True/False Film Fest 2024 turns its focus to the human paradox

This year’s slate of films at the long-running nonfiction festival dug deep into the paradoxes that make us all human.

Over the past 21 years, the True/False Film Fest has trafficked in the idea of thought-provoking paradoxes. The basic premise of a world-renowned nonfiction film festival that takes over a central Missouri college town sounds like it shouldn’t work, but year after year, True/False shows just how successful it can be. This year, the core theme of the festival was “The Human Paradox.” Everything on the fest’s slate of 31 new features and 25 shorts reckons with this idea in its own way. What does it mean when the place you call home no longer exists? How can a person lead a seemingly lonely life while crafting a robust, impactful life online? How can you honor the legacy of a fictional character if the actor who portrayed them doesn’t want to participate? How do you find hope in political systems that are stacked against you? These are just a few of the thorny, paradoxical questions with which this year’s best True/False films wrestle. While the films highlighted here are only a small sampling of what True/False had to offer in 2024, the fest continues shining as a beacon of hope for unique and exciting approaches in nonfiction filmmaking.

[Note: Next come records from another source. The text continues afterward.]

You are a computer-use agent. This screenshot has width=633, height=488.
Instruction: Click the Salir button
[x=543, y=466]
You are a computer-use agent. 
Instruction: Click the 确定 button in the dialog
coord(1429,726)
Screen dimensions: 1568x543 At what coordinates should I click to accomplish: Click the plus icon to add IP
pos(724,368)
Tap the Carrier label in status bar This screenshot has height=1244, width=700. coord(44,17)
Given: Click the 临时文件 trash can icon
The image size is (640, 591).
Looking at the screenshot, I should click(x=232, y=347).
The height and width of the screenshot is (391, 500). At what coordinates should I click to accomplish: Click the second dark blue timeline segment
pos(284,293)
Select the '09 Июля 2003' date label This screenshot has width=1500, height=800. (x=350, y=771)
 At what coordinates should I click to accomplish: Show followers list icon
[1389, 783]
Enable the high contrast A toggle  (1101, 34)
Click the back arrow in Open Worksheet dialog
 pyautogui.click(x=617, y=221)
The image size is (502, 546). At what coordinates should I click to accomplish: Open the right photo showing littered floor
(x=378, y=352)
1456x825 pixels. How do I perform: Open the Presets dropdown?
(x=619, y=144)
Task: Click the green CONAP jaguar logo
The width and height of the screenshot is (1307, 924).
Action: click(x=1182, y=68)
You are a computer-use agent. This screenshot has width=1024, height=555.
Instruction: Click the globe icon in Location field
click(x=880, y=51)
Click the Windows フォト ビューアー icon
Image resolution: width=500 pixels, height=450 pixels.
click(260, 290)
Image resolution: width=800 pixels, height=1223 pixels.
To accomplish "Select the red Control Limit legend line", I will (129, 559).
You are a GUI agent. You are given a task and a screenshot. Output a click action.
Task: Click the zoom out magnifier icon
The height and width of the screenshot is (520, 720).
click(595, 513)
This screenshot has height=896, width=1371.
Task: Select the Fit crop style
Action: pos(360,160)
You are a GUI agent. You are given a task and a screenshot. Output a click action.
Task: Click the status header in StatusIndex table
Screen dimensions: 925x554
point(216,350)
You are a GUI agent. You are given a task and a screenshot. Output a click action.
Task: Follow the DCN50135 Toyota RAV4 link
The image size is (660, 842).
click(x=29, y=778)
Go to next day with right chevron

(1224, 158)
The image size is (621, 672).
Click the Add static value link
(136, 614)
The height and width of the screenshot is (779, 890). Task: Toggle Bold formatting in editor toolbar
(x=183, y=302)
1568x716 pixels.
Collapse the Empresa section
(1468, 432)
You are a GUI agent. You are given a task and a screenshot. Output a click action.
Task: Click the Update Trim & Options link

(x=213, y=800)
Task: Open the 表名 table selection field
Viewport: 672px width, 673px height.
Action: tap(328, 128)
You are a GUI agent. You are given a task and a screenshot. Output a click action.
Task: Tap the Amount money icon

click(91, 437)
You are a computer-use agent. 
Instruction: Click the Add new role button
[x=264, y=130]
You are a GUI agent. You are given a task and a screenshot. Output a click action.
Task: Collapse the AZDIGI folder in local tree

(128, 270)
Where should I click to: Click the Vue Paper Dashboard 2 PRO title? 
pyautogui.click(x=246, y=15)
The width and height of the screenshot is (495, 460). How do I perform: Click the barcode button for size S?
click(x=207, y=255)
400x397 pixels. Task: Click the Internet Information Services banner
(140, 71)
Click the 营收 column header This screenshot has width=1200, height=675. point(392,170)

One of the shining examples of these paradoxes is Emily Mkrtichian’s film There Was, There Was Not, which tracks the lives of four women in Artsakh, a republic that has been subject to controversial land disputes between Armenia and Azerbaijan following the dissolution of the Soviet Union. Artsakh eventually prevailed in a conflict with Azerbaijan thanks to Armenian support. The film tracks the daily lives of Sveta, a deminer; Siranush, a local political upstart; Gayane, an owner of a women’s centra; and Sose, a young judo champion with Olympic dreams. Over the final days of tentative peace, the film takes care to show the lives, families, and traditions these women built in Artsakh before it all abruptly ends with aggression from Azerbaijan to take the territory back in 2020.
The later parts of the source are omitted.